There are a number of factors that limit the generalizability of the results of the present study. The sample, although drawn from a well-characterized AD cohort, is small, and similar findings in much larger samples are needed to support our findings. Additionally, the study is cross-sectional and as such assesses the relationship in mild to moderate AD cases at one point in time. Longitudinal research is especially important in these patients, given the age-related changes in testosterone that occur, as well as the changes in the prevalence of the various NPS over time. The sample was overwhelmingly made up of non-Hispanic Caucasians, which further limits the generalizability of the results. TT may not be the best estimate of the level of testosterone directly affecting the brain [39]. Importantly, there was no control over the time of day when the samples were drawn, and testosterone levels are known to fluctuate throughout the day. Additionally, data were not available on the use of testosterone supplementation or other medications that may have had an impact on testosterone levels. An additional limitation relates to the use of informant data. The data on the presence of the NPS was dependent on caregiver reports, and, although the data were gathered by trained interviewers, the interpretation of the symptoms may have varied from informant to informant. Further research with larger samples studied over the course of the disease will be useful to clarify the relationship between testosterone and NPS in AD.

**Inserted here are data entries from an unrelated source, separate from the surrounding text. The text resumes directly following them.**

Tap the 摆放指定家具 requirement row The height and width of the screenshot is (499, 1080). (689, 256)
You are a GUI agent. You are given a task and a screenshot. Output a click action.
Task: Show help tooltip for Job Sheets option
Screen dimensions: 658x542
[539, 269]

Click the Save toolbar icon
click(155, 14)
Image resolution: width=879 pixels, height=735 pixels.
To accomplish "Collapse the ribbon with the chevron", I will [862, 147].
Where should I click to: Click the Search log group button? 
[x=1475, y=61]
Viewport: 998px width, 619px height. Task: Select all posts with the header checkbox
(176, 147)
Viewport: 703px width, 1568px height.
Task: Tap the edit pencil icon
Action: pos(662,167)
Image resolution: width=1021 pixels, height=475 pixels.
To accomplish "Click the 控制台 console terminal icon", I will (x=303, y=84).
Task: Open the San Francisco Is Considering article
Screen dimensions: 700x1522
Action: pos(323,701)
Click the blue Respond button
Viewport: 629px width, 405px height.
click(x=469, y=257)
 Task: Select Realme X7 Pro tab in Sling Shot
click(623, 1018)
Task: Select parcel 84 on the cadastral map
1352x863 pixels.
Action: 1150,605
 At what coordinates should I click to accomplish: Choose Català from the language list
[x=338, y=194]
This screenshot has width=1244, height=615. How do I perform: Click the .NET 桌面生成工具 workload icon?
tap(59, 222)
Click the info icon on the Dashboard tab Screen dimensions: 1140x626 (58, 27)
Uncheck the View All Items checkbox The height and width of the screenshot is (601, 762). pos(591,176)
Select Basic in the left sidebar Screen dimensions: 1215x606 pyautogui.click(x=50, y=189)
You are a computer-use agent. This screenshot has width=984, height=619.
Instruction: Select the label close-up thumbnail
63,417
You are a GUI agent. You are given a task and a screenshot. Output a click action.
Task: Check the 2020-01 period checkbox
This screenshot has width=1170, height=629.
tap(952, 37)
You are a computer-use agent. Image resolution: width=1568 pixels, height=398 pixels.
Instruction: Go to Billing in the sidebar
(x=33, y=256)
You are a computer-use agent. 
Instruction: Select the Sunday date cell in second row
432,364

The findings of the present study are suggestive that testosterone level may play a role in the occurrence of “acting out” symptoms. As shown in earlier research on testosterone and cognition [18,40], testosterone may have detrimental rather than beneficial effects in certain circumstances. It may be that once the disease pathology has reached a certain point, whatever neuroprotective effects testosterone may have had no longer exist, and the level of testosterone affects the likelihood of specific negative behaviors.

There are a number of implications of our findings. The strategy of using TRT to improve mood in hypogonadal men with AD may have unintended consequences, and therefore TRT should be used judiciously. Assessing cognitive function may be necessary to aid in determining whether to use TRT in older men who may have unidentified prodromal AD. Additionally, measuring testosterone in older men with AD may aid in identifying individuals who have a greater likelihood of developing NPS as the disease progresses.

Conclusions

This cross-sectional research on a sample of men with mild to moderate AD found that the men with normal levels of TT had significantly higher frequency of the NPSs of hallucinations, delusions, motor activity and irritability than men classified as hypogonadal. These findings, if supported by further research, have significant implications for the use of TRT in AD and suggest a mechanism by which to identify those at higher risk for developing NPS.